La Police nationale du Tchad a dévoilé, mardi dernier, l’interpellation de 29 présumés malfaiteurs à N’Djamena, suite à une série d’opérations ciblées menées entre le 15 mai et le 1er juin.
Des opérations conjointes pour démanteler des réseaux criminels
Le contrôleur général Mahamat Mahamat Idriss, à la tête de la direction générale de la Police nationale, a détaillé les résultats de ces interventions coordonnées. Plusieurs unités ont collaboré étroitement pour aboutir à ces arrestations : la Cellule des renseignements, les Commissariats de sécurité publique, les services centraux de la direction générale des renseignements et investigations, ainsi que le poste de police frontalière de Ngueli.
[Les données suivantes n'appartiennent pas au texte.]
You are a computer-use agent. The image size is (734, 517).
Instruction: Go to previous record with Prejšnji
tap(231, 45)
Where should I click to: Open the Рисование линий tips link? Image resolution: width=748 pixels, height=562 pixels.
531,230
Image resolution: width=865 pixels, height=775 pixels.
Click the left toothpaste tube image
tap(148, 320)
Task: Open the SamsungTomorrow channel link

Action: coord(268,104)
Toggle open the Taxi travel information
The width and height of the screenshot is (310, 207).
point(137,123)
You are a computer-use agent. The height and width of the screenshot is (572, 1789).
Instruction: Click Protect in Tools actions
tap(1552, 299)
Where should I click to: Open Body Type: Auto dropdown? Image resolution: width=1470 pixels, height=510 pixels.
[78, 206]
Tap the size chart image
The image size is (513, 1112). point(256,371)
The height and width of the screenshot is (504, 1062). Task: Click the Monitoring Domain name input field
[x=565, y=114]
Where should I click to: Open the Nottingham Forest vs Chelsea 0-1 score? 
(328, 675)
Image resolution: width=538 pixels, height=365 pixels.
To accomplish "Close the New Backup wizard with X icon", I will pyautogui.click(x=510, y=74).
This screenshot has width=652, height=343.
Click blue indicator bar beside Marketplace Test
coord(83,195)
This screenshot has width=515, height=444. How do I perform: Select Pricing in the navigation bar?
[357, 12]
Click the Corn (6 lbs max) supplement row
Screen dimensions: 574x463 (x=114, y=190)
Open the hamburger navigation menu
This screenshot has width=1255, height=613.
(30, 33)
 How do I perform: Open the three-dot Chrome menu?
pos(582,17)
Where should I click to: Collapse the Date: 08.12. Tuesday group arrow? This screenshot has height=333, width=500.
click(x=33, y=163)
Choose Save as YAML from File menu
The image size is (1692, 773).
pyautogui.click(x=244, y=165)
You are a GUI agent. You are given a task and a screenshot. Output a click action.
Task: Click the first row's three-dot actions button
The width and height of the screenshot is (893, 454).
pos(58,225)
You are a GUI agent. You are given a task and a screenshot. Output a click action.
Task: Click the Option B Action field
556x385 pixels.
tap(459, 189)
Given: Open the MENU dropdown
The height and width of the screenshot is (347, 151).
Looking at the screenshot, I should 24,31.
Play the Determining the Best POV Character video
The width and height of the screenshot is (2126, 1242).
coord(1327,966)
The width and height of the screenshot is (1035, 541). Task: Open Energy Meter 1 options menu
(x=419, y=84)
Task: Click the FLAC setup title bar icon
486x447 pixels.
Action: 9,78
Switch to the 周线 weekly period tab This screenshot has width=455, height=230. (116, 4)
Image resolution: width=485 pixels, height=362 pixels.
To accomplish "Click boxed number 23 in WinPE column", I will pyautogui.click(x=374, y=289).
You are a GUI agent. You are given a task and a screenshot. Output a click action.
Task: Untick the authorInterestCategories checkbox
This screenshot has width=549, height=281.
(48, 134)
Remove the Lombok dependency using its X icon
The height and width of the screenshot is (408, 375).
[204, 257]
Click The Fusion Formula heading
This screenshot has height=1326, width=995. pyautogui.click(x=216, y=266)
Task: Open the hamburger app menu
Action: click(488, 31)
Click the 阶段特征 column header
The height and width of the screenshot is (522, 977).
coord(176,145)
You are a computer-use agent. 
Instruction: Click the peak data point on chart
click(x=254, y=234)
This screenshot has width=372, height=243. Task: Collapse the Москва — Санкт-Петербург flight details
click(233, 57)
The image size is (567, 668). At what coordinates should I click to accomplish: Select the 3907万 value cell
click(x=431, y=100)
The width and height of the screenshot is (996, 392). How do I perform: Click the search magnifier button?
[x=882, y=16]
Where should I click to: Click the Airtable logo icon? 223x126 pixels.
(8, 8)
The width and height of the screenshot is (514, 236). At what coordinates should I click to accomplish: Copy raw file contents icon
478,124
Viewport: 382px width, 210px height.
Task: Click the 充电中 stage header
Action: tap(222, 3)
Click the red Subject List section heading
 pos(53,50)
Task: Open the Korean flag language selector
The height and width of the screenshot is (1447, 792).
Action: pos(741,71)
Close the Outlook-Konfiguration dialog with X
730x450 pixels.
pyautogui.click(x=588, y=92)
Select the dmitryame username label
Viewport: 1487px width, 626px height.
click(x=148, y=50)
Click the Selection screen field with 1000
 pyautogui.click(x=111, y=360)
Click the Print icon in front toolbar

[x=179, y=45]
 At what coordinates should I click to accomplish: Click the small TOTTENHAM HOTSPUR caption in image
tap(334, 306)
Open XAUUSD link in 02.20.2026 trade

Une diversité d’infractions au cœur des enquêtes
Les 29 suspects, désormais placés en garde à vue, sont accusés d’une multitude d’actes répréhensibles. Parmi les chefs d’accusation les plus graves figurent le trafic d’armes, l’association de malfaiteurs, les vols aggravés et les braquages. D’autres infractions, telles que les cambriolages de véhicules, l’entrée illégale d’étrangers sur le territoire, ainsi que des vols à la tire, ont également été relevées.
Une répartition des suspects selon la gravité des faits
Après avoir été auditionnés et placés sous procès-verbaux, les individus interpellés ont été classés en quatre groupes distincts, en fonction de la nature et de la gravité des infractions qui leur sont reprochées. Certains dossiers concernent des associations de malfaiteurs impliquées dans des braquages aggravés, tandis que d’autres visent des vols de motos en flagrant délit ou encore des délits de vol d’ordinateurs, de téléphones, de pièces d’or et d’objets divers.
Des cas de cambriolages de véhicules ont également été signalés, avec des suspects appréhendés en flagrant délit. Ces opérations illustrent la détermination des autorités à rétablir l’ordre et la sécurité dans la capitale tchadienne.